Boarded by the Institute of Marine Research
People looking for an unusual sailing trip, are welcome to join Statsraad Lehmkuhl on some of the One Ocean Expedition stages. But for most of the trip, various institutions man the ship. Between Cuba and the United States, the Norwegian Institute of Marine Research is on board.
Finishing carrying their luggage on board, the marine researchers went straight to work. The rest of the day students from high schools in Havana were invited to visit, to learn about sea level rise, and join the researchers taking samples of the seawater.
Cuba has many stately buildings, and Hotel Nacional is one of them. The hotel was built in 1930, when Havana was a popular destination for wealthy Americans. On day two in Havana, the curved entrance was not entered by party-happy tourists, but by scientists.
The Cuban Centro Investigaciones Pesqueras, the Norwegian Institute of Marine Research, and the Norwegian Embassy organized the seminar «Sustainability, environment and governance for the future of the ocean». The researchers shared knowledge about fish farming and oceanography, and the students who are responsible for the field course for schoolchildren on board the Statsraad Lehmkuhl, told about their experiences.
– We got off to a good start on the cruise with the seminar at Hotel Nacional. I was filled with happiness when the seminar started, we have been working towards this for two and a half years, said Geir Lasse Taranger, who is the Institute of Marine Research's cruise leader.
Collaboration on fry production
Norway is a world leader in fish farming, and the Institute of Marine Research has helped Cubans build a facility for the production of fish fry.
– This is an important project because Cuba lacks proteins, and focuses on aquaculture. The Institute of Marine Research has collaborated with Cuban institutions for many years, and has previously had success with breeding the species cobia. We now have a good production facility for fry up and running, ending the circle, says Torstein Harboe, who is leading the project for the Institute of Marine Research.
In the video below, you can come along visiting the production facility.
Moving food production
On November 28, the moorings were lifted, and the Statsraad Lehmkuhl set course for Nassau in the Bahamas. The theme for this stage is how to move more of the world's food production from land to sea in the years to come, in a sustainable way.
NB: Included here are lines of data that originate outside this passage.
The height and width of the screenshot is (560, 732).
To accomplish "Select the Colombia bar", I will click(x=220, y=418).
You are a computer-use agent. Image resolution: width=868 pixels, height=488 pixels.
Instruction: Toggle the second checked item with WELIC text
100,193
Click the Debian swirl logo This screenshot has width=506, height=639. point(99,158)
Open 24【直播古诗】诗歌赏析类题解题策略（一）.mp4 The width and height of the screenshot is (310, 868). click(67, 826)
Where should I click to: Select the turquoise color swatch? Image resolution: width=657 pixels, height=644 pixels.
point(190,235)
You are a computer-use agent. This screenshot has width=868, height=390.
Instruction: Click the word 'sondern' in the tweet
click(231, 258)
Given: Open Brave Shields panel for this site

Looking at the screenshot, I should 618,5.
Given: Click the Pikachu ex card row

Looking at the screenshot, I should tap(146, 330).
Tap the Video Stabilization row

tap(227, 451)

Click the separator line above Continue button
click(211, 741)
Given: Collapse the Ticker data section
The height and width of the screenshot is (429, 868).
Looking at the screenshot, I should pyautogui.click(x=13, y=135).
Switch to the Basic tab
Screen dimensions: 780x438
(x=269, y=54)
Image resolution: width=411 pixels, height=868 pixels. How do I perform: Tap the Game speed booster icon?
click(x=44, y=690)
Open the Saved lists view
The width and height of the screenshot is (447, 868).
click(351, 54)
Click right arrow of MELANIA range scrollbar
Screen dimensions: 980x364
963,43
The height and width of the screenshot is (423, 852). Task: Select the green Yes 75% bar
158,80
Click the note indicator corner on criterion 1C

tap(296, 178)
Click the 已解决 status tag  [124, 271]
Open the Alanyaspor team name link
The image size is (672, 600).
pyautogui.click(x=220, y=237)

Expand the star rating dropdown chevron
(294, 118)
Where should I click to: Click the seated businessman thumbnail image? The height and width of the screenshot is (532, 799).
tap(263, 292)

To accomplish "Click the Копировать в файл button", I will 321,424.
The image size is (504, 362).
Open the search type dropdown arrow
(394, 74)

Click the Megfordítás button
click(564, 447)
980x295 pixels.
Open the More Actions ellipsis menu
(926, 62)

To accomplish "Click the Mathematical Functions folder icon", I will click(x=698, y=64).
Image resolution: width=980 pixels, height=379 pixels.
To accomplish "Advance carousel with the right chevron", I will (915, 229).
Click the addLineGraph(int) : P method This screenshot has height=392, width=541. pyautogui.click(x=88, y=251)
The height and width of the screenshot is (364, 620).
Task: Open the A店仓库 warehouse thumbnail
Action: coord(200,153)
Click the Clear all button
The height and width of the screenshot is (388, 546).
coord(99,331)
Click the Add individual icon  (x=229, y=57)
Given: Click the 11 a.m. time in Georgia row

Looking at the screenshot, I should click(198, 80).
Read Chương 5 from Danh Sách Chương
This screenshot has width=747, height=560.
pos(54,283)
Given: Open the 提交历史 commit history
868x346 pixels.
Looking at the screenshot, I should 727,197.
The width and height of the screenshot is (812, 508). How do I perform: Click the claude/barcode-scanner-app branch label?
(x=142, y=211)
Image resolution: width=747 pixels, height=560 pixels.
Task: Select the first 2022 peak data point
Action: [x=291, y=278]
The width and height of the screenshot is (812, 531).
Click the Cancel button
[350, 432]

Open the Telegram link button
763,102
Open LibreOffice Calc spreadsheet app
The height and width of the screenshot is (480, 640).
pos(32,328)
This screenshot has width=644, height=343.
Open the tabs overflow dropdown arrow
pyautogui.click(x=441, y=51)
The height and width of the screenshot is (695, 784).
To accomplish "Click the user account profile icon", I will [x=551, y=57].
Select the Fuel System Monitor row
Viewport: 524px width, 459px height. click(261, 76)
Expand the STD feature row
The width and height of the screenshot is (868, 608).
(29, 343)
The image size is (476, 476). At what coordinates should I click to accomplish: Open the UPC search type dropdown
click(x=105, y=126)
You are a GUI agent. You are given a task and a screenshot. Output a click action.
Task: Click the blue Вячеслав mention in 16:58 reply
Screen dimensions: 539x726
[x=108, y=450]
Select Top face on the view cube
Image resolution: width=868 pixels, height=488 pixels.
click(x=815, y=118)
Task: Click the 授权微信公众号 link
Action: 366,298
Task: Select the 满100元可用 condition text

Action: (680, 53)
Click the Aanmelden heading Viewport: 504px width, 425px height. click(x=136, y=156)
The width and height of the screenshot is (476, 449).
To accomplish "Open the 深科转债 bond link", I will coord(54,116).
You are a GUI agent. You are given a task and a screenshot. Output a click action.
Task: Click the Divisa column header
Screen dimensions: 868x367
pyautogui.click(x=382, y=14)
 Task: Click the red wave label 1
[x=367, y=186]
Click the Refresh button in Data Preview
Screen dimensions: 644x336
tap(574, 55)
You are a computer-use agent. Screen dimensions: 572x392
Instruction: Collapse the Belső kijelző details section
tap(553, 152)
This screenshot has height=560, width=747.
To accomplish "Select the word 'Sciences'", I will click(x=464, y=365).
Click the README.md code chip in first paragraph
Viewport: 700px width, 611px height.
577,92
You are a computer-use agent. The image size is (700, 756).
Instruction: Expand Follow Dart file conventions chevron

The region Statsraad Lehmkuhl sails in has a special focus, so researchers from the Bahamas, Cuba and Colombia are also on board.
– An important fact that was emphasized at the seminar at Hotel Nacional is how interconnected the Caribbean island states are with the ocean currents that connect them. Cooperation across nations is absolutely necessary, says cruise leader Taranger.
Everyone who sails with the Statsraad Lehmkuhl is part of one of three watch teams that go sea watch, four hours at a time. The participants from the Institute of Marine Research as well. But in addition to being sailors, they also have professional tasks. Geir Lasse Taranger explains:
– One team will hold workshops on the integrated ecosystem, i.e. the big picture. The second team will look at the environmental effects of doing seafood production in the region, and the third team will focus mostly on the possibilities: What can we succeed in doing in the short and in the long term.
Better than a conference hotel
Cruise leader Taranger sees Statsraad Lehmkuhl as the perfect venue for the Institute of Marine Research.
– The fact that we are offline, sleeping in hammocks next to each other and have to solve common challenges associated with sailing, he explains. I hope and believe that the cruise will have a lasting effect, both for the relationship between us colleagues and on a personal level.